In a simple Client - Server application, you only have one user, from
the client and the thread runs with this permission, but our systems
might be performing a transaction, with 5 different services, and the
transaction service is the client of these 5 services, which are
represented by their proxy ProtectionDomain's. If one of the
authenticated services is not authorized to participate in the
transaction (eg a third party that's not on the contract, or maybe the
contract expired), then it's not authorized and the transaction will
fail. This all occurs over secure authenticated connections, where both
servers and clients are authenticated, who's the server and who's the
client, well that gets a little blurred sometimes.
https://github.com/pfirmstone/JGDMS/blob/trunk/JGDMS/jgdms-platform/src/main/java/net/jini/core/transaction/Transaction.java
Back in the Jini days, Sun Microsystems, allowed different service
proxy's to be loaded by the same ClassLoader, if they had the same
CodeSource, they had the same identity if they had the same parent
ClassLoader, we don't do that, ClassLoader's are assigned to a service
proxy, based on it's authenticated identity.
https://github.com/pfirmstone/JGDMS/blob/trunk/JGDMS/jgdms-pref-class-loader/src/main/java/net/jini/loader/pref/PreferredProxyCodebaseProvider.java
This system, at its foundations is based on Jini Extensible Remote
Invocation (JERI), we've replaced the serialization layer, to use what
we term atomic serialization and apply constraints during connection
establishment over secure connections.
https://github.com/pfirmstone/JGDMS/tree/trunk/JGDMS/jgdms-platform/src/main/java/net/jini/core/constraint
We limit access based on both the service and user identity. We
generate our policy files by profiling (the tool creates a policy file
with correct syntax, ready for immediate use), we recently added
replacement of local file paths with properties for policy property
expansion with cross platform trans-portability. While its possible to
use a dynamic proxy without downloading code, via an atomic
serialization connection, it's not generally advised to do so with
unauthenticated users, decisions around dynamic discovery, whether class
loading or downloads are allowed, it's all based on policy decisions.
The problem with our software is its designed to operate on un-trusted
networks, and SM infrastructure is involved in authorization decisions
during the authentication process, as well as providing user credentials
for secure connections.
We have no future Java migration path after JEP 411, the decision's been
made, time to move on...
On the bright side, according the JEP 411, we did achieve what OpenJDK
dev's thought to be almost impossible. :) I'm pretty sure using the
process I've documented above, you will identify 99% of accidental
vulnerabilities in local code, and that was good enough for me lol.
The threat of accidental vulnerabilities in local code is almost
impossible to address with the Security Manager.
* OpenBSD on Sparc (very well supported, Oracle should sell these lol,
the only drawback is no zfs) is a good idea, no Spectre or Meltdown
vulnerabilities.
buffy$ uname -a
OpenBSD buffy.lan 6.7 GENERIC.MP#310 sparc64
Although this one's a couple of versions behind, time for an upgrade.
Regards,
Peter.
On 28/07/2021 5:52 am, fo...@univ-mlv.fr wrote:
----- Original Message -----
From: "Alan Bateman" <alan.bate...@oracle.com>
To: "Remi Forax" <fo...@univ-mlv.fr>, "Peter Firmstone"

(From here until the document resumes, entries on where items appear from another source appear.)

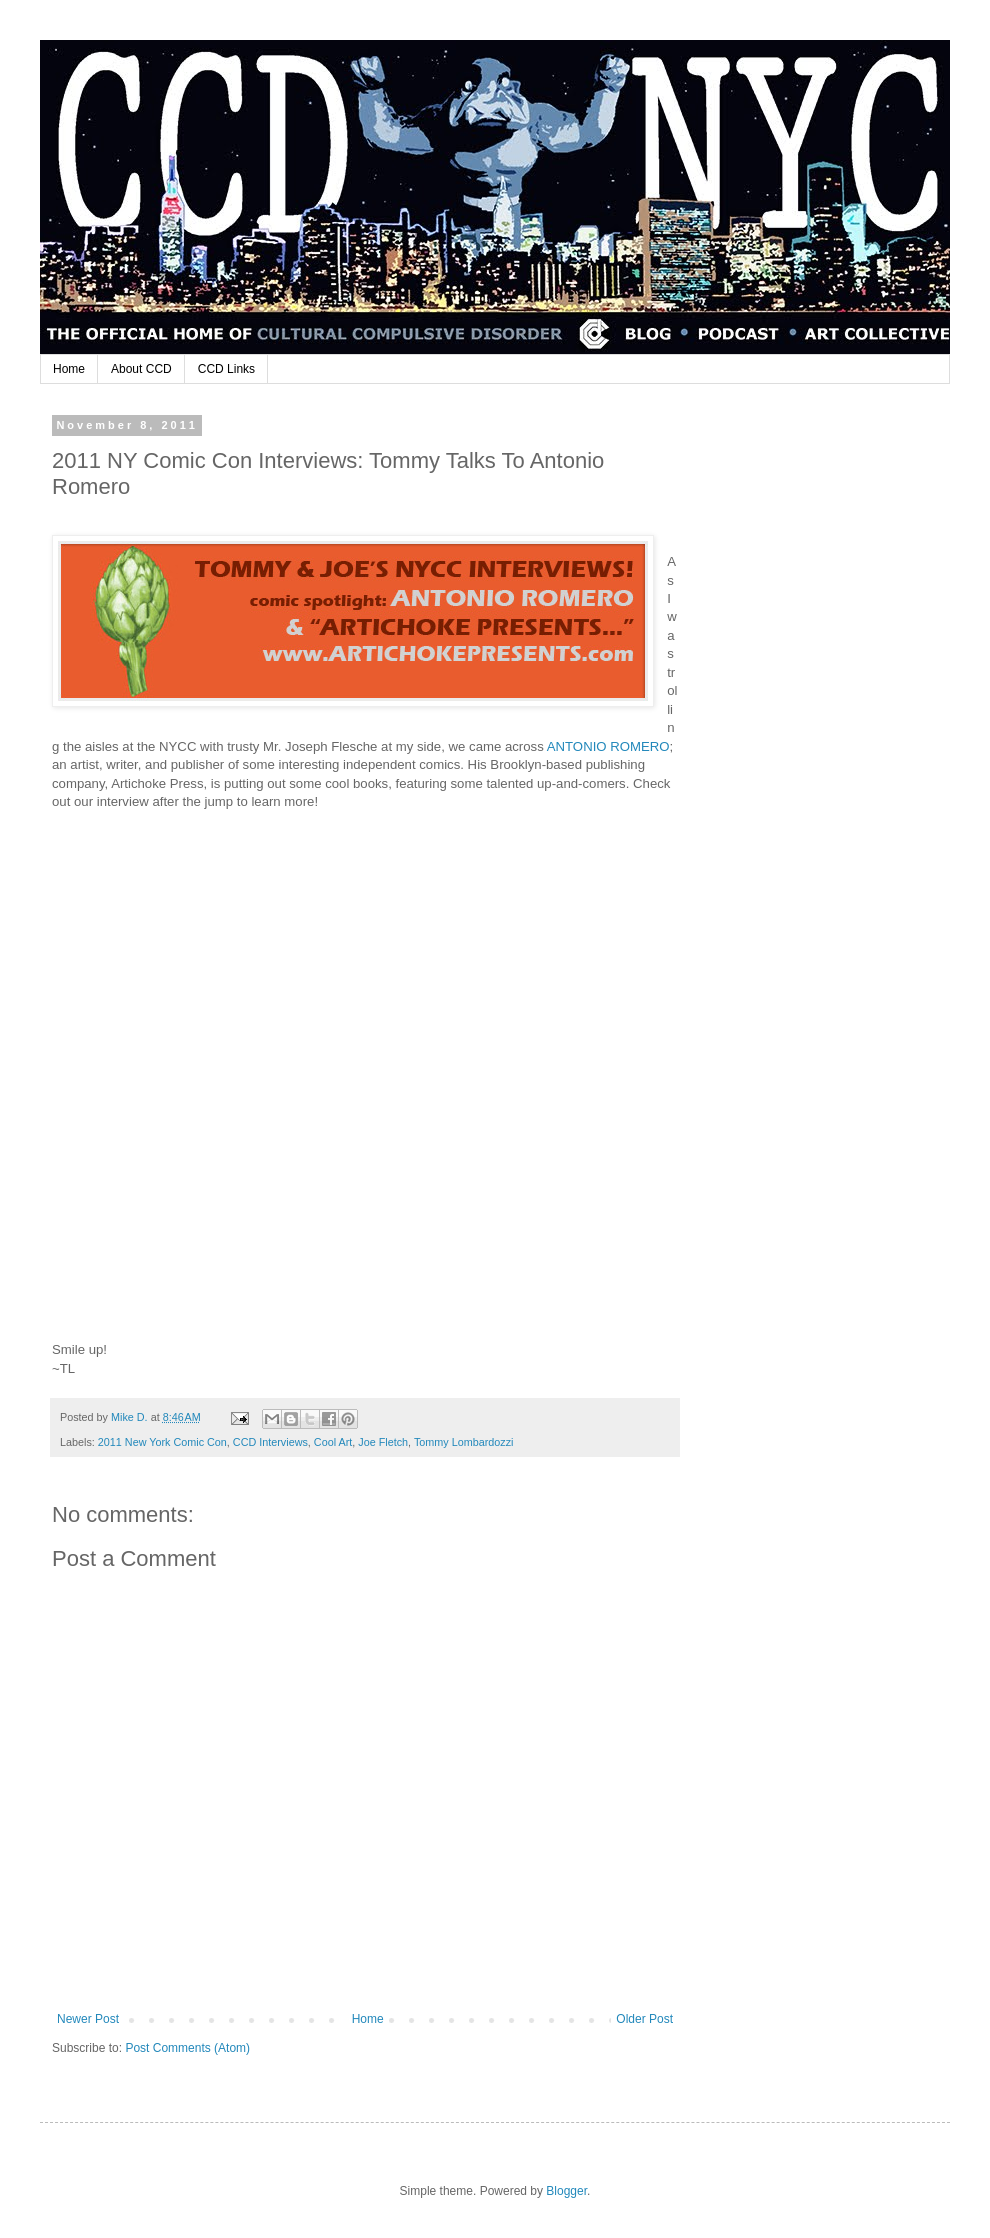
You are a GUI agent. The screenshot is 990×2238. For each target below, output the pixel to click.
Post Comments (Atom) (187, 2048)
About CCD (141, 369)
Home (69, 369)
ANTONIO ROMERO (608, 746)
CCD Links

<peter.firmst...@zeus.net.au>
Sent: Tuesday, July 27, 2021 6:33:25 PM
Subject: Re: How to remove the SecurityManager
On 27/07/2021 17:11, Remi Forax wrote:
Peter, this is how you remove the security manager using the jdk 17 (the
SystemMirror class is specific to a JDK version).
Any in-process security measures fail if the API let you to peek and poke the
memory like Unsafe does.
I hope you aren't really suggesting anyone does this :-)
nope, it's a small example to explain why in-process sandboxing is a bad idea.
It's dependent
on the field layout so can break and crash the VM if it doesn't match.
Also it assumes that someone gets theUnsafe before a SM is set.
yes, it's just an example, you have infinite variations using JNI/JNA/JNR or
panama and changing some field value.